## What you should do:
Write out, from the entries below, exactly the lines that run between the lines holding "Zoom out on" and "624x458 pixels.", inclusive, and stop there.

## Supplied entries:
────────

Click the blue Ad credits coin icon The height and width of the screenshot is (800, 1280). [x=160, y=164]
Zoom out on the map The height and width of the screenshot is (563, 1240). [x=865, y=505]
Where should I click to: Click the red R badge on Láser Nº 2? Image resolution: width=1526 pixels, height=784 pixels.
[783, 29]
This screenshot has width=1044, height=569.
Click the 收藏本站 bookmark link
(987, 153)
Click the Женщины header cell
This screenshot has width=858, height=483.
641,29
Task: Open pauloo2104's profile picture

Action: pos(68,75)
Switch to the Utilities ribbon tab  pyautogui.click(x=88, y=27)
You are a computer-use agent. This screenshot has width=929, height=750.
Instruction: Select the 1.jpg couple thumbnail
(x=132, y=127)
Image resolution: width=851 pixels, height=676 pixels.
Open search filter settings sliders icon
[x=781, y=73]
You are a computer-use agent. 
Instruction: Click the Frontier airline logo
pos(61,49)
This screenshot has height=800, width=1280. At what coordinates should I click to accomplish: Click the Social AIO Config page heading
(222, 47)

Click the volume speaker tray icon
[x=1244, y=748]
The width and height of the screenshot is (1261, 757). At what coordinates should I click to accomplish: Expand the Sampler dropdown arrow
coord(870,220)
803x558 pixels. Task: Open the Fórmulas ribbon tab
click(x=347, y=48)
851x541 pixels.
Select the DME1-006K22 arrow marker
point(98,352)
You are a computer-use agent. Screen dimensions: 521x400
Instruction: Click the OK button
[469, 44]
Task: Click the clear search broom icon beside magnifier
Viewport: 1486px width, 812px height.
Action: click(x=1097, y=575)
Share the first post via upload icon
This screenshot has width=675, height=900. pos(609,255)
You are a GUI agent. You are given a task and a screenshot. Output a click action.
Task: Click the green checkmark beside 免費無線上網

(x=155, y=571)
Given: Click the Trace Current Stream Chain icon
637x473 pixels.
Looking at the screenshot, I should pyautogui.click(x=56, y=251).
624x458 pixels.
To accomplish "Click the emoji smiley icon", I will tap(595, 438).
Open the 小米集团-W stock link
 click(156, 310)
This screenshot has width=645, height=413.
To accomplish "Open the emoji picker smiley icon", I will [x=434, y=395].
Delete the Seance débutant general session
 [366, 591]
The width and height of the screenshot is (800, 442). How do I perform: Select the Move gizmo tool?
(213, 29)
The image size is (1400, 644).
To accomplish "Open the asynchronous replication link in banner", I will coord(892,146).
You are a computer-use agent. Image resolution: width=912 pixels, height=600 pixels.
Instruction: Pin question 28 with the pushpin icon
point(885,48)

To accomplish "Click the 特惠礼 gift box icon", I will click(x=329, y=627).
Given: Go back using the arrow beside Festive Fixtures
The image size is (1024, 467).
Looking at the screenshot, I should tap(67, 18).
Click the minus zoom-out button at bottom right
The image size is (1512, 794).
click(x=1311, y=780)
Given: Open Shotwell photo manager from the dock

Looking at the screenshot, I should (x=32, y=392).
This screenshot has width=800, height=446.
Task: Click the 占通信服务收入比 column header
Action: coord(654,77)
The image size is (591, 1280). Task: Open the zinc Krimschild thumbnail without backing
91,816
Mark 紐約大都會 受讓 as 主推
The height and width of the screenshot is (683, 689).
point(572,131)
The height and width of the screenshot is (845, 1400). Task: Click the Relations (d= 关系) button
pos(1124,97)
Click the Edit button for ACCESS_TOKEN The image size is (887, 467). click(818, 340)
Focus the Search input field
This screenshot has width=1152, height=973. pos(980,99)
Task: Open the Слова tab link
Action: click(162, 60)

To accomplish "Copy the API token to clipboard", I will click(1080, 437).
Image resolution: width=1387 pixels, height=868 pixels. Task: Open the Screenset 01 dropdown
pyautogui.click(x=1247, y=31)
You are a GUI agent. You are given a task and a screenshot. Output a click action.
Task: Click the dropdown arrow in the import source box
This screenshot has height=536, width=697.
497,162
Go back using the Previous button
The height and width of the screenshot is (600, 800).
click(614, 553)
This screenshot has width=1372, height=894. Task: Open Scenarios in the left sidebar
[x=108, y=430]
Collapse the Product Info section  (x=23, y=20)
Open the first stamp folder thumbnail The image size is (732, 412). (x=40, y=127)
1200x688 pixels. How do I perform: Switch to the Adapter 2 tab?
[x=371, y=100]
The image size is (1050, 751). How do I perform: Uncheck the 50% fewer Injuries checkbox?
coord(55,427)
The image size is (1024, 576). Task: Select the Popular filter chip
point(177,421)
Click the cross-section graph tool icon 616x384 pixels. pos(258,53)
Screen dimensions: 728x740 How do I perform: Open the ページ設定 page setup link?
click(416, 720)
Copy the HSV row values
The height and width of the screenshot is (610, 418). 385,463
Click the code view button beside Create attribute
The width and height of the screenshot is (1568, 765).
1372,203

────────

## Solution to this exercise:
Zoom out on the map The height and width of the screenshot is (563, 1240). [x=865, y=505]
Where should I click to: Click the red R badge on Láser Nº 2? Image resolution: width=1526 pixels, height=784 pixels.
[783, 29]
This screenshot has width=1044, height=569.
Click the 收藏本站 bookmark link
(987, 153)
Click the Женщины header cell
This screenshot has width=858, height=483.
641,29
Task: Open pauloo2104's profile picture

Action: pos(68,75)
Switch to the Utilities ribbon tab  pyautogui.click(x=88, y=27)
You are a computer-use agent. This screenshot has width=929, height=750.
Instruction: Select the 1.jpg couple thumbnail
(x=132, y=127)
Image resolution: width=851 pixels, height=676 pixels.
Open search filter settings sliders icon
[x=781, y=73]
You are a computer-use agent. 
Instruction: Click the Frontier airline logo
pos(61,49)
This screenshot has height=800, width=1280. At what coordinates should I click to accomplish: Click the Social AIO Config page heading
(222, 47)

Click the volume speaker tray icon
[x=1244, y=748]
The width and height of the screenshot is (1261, 757). At what coordinates should I click to accomplish: Expand the Sampler dropdown arrow
coord(870,220)
803x558 pixels. Task: Open the Fórmulas ribbon tab
click(x=347, y=48)
851x541 pixels.
Select the DME1-006K22 arrow marker
point(98,352)
You are a computer-use agent. Screen dimensions: 521x400
Instruction: Click the OK button
[469, 44]
Task: Click the clear search broom icon beside magnifier
Viewport: 1486px width, 812px height.
Action: click(x=1097, y=575)
Share the first post via upload icon
This screenshot has width=675, height=900. pos(609,255)
You are a GUI agent. You are given a task and a screenshot. Output a click action.
Task: Click the green checkmark beside 免費無線上網

(x=155, y=571)
Given: Click the Trace Current Stream Chain icon
637x473 pixels.
Looking at the screenshot, I should pyautogui.click(x=56, y=251).
624x458 pixels.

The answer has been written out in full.